Io ho già detto a chiare lettere quello che bisognerebbe fare, la rivoluzione, senza pietà e senza fare prigionieri (mantenerli costa, meglio una pallottola e via) della classe politica tutta (salvo la Meloni e qualche singolo parlamentare perbene presente nelle varie formazioni tutte squallidamente uguali tra loro nel fottere il cittadino italiano). Nell’attesa che ci prepariamo (e ci stiamo preparando eccome e siamo sempre di più e sempre più decisi) dobbiamo dare un segno della nostra incazzatura e della nostra determinazione a non piegarci ai diktat di questo regime del malaffare e della sopraffazione fisica e morale di ogni forma di dissenso.

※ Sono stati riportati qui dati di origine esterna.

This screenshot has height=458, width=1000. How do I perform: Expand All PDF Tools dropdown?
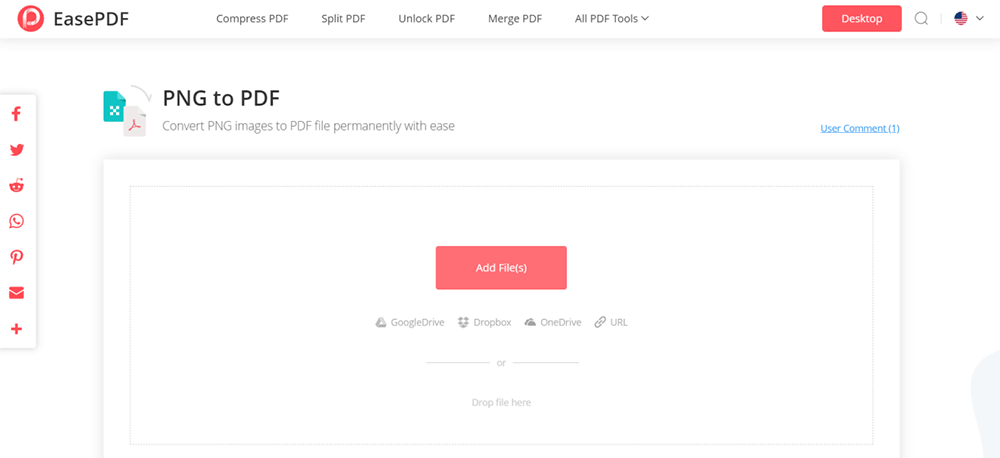pyautogui.click(x=612, y=19)

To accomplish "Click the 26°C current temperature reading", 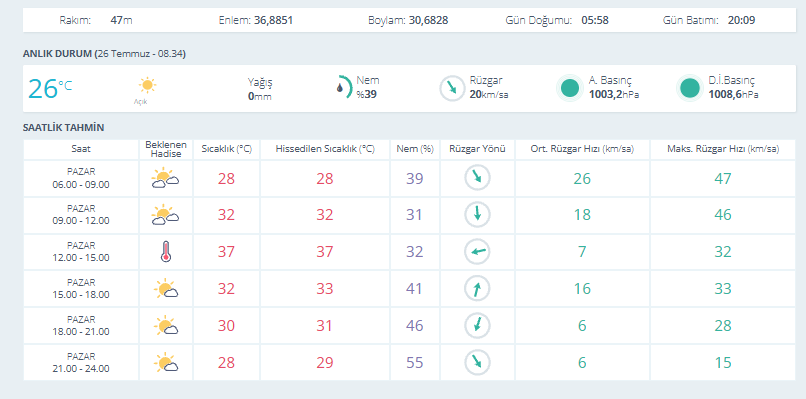I will coord(50,88).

Disobbedienza civile, fiscale innanzitutto (non paghiamo più tasse) e disobbedienza di fronte agli atti arbitrari della masnada che ha i suoi simboli a Palazzo Chigi, al Quirinale e al Vaticano. Perché, non dimentichiamo i numeri pazzeschi della continua invasione in corso, con continui sbarchi di alieni spesso criminali (il caso dell’africano sbarcato a Lampedusa che ha ucciso inermi cittadini a Nizza nei giorni scorsi insegna) che sono voluti dal governo e dai loro amici che dei fenomeno migranti hanno fatto sozzo business, questi sbarchi sono voluti dai sinistri al potere e benedetti da quella parodia di papa.

I dati della Coldiretti parlano chiaro: “Una perdita di fatturato di almeno un miliardo di euro: è l’effetto della chiusura per un intero mese degli oltre 51mila tra ristoranti, bar e pizzerie situati in Lombardia. E’ quanto stima la Coldiretti sulle conseguenze di un lockdown per cercare di arginare la diffusione del coronavirus in riferimento all’emanazione del nuovo DPCM.

La Lombardia – spiega la Coldiretti – è la regione italiana con il maggior numero di locali per il consumo di cibo e bevande fuori casa. A livello provinciale, il primo territorio è quello di Milano con oltre 18mila esercizi, seguono Brescia con circa 7mila, Bergamo con più di 5mila, Varese con quasi 4.000 mila locali, Monza e Brianza oltre 3 mila, Pavia e Como con circa 3mila, Mantova con circa 2.000, Cremona con 1.700, Lecco con circa 1.400, Sondrio con 1.100 e infine Lodi con poco meno di 1.000 esercizi dedicati alla ristorazione.

Gli effetti della chiusura delle attività di ristorazione – continua la Coldiretti – si fanno però sentire a cascata sull’intera filiera agroalimentare con disdette di ordini per le forniture di molti prodotti che trovano nel consumo fuori casa un importante mercato di sbocco. A preoccupare – conclude la Coldiretti – sono anche le limitazioni a carico delle aziende agrituristiche che si trovano in grande difficoltà quest’anno per le misure di contenimento già adottate e il crollo del turismo. Le limitazioni alle attività di impresa – conclude la Coldiretti – devono dunque prevedere un adeguato e immediato sostegno economico lungo tutta la filiera per salvare l’economia e l’occupazione in un settore chiave del Made in Italy”.

Allora per protestare contro questo criminale tentativo di bloccare la libertà di impresa, la libertà degli italiani di uscire di casa, andare al bar, al cinema, al ristorante, a teatro, in biblioteca, in palestra, io ho deciso, e invito i lettori dei miei blog a fare altrettanto. Atti di disobbedienza civile coraggiosi e fermi, come quello che metterò in atto sabato sera, 7 novembre, quando fottendomene del coprifuoco andrò a passeggiare alle 23 davanti al Comune di Bergamo.

bmd

Venerdì e non prima perché ieri ho avuto un piccolo intervento di cataratta all’occhio sinistro, oggi lo avrò al destro e ho bisogno, dicono i medici, di un paio di giorni di riposo.

Voglio vedere se vigili urbani, carabinieri, forze di polizia varie, scherani del regime, avranno il coraggio di sanzionarmi, multarmi, chiedermi i documenti. Avranno da me solo una risposta, il mio disprezzo, e il mio rifiuto di mostrare carta di identità e di girare a piedi, o in bicicletta, senza la fottuta mascherina che non serve a niente e blocca solo il respiro.

Forza lombardi, italiani, resistiamo: gli infami NO PASARAN!